D'après l'intervention sur l'amiante, quelle juridiction a condamné dix-sept victimes à rembourser au FIVA une partie importante de leur indemnisation, s'il vous plaît ?

*Texte fourni*
┌──
Monsieur le président, monsieur le ministre, mes chers collègues, ma question porte sur l’amiante, plus grosse affaire pénale et plus grande catastrophe sanitaire du siècle, avec, à l’horizon 2020, 100 000 morts annoncées en France et 500 000 dans le monde.
En effet, l’actualité en la matière est marquée par deux jugements qui remettent en cause les deux composantes de notre système de réparation.
Le premier jugement est l’arrêt rendu, le 27 octobre dernier, par la cour d’appel de Douai, laquelle a condamné dix-sept victimes à rembourser au Fonds d’indemnisation des victimes de l’amiante, le FIVA, une partie importante de leur indemnisation.
Vous l’avouerez, cette décision met à mal le premier pilier sur lequel repose notre système de réparation : l’indemnisation collective.
La question n’est pas juridique, mais éthique : le Fonds d’indemnisation a pour objet d’indemniser les victimes, et non de les poursuivre. C'est la raison pour laquelle, avec d’autres élus, j’ai demandé au Gouvernement qu’il obtienne du FIVA une remise gracieuse des sommes réclamées.
Le second jugement est celui qui a été rendu hier par le tribunal de Turin, lequel a condamné deux responsables d’Eternit à seize ans de prison.
└──
Entrées sur la recherche de mots et d'éléments:
┌──
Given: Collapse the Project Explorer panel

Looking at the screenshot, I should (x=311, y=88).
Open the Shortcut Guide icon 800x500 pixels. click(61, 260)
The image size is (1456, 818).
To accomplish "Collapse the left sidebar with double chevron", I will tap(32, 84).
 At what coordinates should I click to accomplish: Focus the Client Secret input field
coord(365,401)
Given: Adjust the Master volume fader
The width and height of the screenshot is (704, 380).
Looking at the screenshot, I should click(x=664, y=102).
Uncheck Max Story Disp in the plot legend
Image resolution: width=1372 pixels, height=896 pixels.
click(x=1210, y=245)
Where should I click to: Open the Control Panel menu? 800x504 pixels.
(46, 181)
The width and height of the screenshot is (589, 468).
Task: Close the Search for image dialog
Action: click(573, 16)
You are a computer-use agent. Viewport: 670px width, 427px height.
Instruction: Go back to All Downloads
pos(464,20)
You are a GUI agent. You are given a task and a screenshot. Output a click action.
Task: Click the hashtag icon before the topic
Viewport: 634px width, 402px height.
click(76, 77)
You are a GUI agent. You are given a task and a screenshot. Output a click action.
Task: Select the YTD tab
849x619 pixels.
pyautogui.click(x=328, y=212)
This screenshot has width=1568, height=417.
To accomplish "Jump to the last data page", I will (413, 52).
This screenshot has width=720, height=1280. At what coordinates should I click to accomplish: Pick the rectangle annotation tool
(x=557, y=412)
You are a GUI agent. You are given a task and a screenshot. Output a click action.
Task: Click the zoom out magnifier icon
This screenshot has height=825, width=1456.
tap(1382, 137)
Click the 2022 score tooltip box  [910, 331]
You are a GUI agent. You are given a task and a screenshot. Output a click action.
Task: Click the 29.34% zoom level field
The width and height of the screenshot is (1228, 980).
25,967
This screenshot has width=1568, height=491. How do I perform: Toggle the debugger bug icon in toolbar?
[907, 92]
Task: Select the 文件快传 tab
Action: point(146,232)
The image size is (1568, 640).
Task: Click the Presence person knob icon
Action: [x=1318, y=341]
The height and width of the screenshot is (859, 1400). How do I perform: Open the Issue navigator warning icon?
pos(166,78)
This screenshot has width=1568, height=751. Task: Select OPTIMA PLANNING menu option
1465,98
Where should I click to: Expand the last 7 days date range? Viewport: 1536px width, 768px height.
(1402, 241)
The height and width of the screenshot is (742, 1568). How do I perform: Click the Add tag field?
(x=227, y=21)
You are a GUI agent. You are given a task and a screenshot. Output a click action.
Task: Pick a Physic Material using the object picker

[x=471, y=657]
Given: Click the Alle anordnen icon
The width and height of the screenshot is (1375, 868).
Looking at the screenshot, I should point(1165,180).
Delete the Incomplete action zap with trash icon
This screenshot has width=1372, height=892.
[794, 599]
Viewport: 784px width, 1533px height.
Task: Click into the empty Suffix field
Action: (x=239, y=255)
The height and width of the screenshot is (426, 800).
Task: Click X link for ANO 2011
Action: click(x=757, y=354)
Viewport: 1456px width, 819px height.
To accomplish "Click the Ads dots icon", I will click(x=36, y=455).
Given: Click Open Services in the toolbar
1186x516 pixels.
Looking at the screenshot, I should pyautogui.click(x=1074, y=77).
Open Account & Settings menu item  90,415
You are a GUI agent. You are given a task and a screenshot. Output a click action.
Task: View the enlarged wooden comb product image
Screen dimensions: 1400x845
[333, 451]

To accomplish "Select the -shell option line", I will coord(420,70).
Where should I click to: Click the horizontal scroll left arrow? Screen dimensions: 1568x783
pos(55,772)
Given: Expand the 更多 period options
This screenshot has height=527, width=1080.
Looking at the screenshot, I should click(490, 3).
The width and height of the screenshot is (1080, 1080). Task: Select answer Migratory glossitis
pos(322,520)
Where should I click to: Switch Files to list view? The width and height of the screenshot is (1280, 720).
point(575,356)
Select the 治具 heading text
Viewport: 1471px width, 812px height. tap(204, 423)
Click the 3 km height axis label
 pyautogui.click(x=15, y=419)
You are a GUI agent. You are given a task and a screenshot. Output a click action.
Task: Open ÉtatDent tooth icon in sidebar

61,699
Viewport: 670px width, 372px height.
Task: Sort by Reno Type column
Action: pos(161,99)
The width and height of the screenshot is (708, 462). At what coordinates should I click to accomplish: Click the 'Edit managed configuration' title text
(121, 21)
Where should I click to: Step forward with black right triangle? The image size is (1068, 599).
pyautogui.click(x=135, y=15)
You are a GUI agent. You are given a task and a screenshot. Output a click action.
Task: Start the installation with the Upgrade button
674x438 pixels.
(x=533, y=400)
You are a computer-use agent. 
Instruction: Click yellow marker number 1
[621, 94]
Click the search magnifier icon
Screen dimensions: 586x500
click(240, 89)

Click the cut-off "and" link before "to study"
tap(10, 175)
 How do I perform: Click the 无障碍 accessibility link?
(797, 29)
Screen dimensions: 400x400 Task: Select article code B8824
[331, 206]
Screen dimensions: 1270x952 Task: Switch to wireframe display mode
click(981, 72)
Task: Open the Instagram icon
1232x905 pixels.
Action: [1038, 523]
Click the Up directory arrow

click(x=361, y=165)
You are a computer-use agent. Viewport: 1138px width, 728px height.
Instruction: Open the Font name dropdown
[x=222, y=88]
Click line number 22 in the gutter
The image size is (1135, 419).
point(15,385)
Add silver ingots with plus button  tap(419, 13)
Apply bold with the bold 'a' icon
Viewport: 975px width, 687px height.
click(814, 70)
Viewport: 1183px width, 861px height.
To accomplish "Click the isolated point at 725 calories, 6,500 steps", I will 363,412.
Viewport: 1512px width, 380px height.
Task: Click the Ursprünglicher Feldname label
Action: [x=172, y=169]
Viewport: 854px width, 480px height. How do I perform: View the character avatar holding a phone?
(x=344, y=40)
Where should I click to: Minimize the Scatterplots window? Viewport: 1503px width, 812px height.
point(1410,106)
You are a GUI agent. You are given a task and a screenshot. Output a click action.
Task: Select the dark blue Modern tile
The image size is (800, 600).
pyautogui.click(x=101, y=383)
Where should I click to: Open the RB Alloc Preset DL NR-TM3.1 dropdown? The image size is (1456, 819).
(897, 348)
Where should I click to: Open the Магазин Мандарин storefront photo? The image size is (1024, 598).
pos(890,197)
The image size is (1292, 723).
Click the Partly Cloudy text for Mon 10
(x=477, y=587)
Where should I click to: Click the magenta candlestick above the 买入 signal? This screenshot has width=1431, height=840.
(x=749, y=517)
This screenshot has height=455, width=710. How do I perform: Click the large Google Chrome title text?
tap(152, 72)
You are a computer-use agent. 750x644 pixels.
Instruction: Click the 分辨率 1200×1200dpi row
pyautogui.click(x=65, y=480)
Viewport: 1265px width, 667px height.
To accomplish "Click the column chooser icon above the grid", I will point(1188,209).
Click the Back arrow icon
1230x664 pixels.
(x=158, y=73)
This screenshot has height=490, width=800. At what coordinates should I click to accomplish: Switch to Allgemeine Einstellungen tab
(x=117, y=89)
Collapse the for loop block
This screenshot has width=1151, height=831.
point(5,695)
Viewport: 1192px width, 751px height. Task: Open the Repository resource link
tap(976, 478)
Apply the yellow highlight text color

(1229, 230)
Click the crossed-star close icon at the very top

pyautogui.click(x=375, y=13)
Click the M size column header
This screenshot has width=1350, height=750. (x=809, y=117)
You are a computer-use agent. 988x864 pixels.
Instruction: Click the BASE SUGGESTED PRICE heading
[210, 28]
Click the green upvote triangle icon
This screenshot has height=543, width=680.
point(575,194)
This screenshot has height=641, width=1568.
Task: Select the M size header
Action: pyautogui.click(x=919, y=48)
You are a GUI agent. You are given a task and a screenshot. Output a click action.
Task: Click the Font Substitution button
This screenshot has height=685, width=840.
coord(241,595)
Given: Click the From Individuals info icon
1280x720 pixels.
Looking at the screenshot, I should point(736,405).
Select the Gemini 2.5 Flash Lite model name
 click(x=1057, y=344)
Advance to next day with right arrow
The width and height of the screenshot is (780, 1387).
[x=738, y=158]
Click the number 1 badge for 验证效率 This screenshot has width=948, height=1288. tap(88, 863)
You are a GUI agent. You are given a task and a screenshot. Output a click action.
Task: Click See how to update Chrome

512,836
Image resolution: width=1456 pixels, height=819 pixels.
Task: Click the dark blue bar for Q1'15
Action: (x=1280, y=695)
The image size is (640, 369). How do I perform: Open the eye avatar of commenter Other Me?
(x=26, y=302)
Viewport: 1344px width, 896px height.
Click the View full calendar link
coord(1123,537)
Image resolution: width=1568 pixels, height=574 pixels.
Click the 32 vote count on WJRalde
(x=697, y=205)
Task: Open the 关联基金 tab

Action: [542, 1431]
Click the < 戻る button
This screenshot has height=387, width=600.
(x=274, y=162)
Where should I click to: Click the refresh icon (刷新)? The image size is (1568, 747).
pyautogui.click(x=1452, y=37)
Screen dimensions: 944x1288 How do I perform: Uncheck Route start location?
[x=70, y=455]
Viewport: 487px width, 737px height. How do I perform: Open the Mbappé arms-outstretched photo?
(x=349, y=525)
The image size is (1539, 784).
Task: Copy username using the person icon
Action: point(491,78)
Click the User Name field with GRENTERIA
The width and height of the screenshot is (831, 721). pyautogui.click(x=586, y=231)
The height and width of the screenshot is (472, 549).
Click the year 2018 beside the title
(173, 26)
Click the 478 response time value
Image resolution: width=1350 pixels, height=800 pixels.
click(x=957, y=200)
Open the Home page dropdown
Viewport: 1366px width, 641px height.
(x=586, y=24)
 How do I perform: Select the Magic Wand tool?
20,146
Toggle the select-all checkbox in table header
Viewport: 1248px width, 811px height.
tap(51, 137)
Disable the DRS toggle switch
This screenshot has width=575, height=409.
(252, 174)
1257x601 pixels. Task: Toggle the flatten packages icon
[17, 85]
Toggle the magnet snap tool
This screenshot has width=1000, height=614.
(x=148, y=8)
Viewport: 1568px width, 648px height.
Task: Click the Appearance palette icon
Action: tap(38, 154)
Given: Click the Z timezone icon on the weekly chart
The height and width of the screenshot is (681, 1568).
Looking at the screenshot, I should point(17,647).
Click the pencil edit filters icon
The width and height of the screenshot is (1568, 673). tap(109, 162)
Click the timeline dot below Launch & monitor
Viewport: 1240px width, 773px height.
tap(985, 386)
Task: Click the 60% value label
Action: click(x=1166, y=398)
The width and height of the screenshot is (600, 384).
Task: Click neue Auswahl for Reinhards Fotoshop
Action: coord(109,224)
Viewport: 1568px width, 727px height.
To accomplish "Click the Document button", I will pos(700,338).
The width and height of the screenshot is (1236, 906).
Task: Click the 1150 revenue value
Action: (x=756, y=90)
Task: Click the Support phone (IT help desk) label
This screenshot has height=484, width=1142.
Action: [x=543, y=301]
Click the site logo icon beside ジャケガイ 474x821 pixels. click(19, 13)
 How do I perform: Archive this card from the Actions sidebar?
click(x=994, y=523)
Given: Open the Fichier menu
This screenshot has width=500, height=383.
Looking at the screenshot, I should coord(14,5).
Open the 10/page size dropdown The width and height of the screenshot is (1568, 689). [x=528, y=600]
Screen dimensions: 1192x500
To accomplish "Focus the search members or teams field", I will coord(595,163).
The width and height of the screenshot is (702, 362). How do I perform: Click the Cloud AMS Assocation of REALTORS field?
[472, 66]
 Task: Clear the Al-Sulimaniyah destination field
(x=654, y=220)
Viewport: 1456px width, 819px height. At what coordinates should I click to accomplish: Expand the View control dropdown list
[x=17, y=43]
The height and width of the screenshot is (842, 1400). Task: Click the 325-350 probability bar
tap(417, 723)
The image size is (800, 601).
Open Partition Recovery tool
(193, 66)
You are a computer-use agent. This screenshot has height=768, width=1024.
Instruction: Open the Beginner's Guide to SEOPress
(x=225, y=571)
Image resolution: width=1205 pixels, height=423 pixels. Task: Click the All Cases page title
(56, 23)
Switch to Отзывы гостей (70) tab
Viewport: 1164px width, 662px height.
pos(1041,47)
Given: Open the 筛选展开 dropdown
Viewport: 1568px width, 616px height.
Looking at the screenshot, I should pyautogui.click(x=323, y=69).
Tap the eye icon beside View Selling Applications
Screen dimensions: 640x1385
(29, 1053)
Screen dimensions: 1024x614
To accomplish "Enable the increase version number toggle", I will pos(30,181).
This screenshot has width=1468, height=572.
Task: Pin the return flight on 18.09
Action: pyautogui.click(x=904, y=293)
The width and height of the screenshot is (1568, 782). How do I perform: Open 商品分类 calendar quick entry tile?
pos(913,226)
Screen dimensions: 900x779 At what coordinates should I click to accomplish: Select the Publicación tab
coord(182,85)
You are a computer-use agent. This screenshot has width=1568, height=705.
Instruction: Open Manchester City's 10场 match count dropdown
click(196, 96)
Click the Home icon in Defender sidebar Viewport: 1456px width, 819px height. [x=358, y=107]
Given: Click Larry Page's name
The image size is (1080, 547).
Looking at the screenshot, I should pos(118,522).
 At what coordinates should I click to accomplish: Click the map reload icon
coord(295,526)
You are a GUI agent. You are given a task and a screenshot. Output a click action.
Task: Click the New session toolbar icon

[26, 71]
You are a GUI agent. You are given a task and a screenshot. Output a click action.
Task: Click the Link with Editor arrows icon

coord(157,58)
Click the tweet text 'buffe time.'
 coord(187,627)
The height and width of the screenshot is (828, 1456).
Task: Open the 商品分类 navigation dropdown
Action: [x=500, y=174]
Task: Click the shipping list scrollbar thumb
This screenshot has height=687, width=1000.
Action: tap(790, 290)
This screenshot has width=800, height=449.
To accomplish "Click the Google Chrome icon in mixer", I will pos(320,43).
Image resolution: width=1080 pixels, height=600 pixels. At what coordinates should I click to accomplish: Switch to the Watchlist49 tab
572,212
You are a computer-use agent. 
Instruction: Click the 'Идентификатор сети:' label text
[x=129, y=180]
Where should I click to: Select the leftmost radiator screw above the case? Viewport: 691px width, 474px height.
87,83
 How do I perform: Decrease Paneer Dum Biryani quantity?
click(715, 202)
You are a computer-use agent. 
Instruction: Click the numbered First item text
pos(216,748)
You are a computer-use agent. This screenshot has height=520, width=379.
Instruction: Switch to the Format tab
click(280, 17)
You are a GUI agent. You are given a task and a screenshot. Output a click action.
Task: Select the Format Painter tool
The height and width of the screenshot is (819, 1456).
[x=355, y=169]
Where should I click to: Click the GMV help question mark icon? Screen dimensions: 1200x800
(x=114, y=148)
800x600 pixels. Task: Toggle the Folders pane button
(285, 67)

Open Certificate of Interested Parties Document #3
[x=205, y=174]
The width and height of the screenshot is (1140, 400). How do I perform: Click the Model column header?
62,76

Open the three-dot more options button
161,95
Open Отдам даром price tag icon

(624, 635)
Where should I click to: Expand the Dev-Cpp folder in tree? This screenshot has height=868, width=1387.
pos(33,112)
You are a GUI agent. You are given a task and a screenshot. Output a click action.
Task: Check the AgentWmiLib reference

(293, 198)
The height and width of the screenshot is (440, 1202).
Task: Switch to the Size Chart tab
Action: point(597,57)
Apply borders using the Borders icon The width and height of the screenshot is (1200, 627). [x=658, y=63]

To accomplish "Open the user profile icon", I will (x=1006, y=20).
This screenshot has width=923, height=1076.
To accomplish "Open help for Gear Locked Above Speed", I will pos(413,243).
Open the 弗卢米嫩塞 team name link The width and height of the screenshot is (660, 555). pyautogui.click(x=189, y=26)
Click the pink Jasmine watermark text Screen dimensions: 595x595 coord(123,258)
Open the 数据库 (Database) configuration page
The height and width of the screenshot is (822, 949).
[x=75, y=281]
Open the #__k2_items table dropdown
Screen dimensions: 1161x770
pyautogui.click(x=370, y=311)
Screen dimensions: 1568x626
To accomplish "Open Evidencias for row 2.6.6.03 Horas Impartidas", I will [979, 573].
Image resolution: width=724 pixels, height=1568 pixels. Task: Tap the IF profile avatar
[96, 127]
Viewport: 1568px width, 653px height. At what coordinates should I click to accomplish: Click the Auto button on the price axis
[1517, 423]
└──
*Réponse*
La cour d'appel de Douai.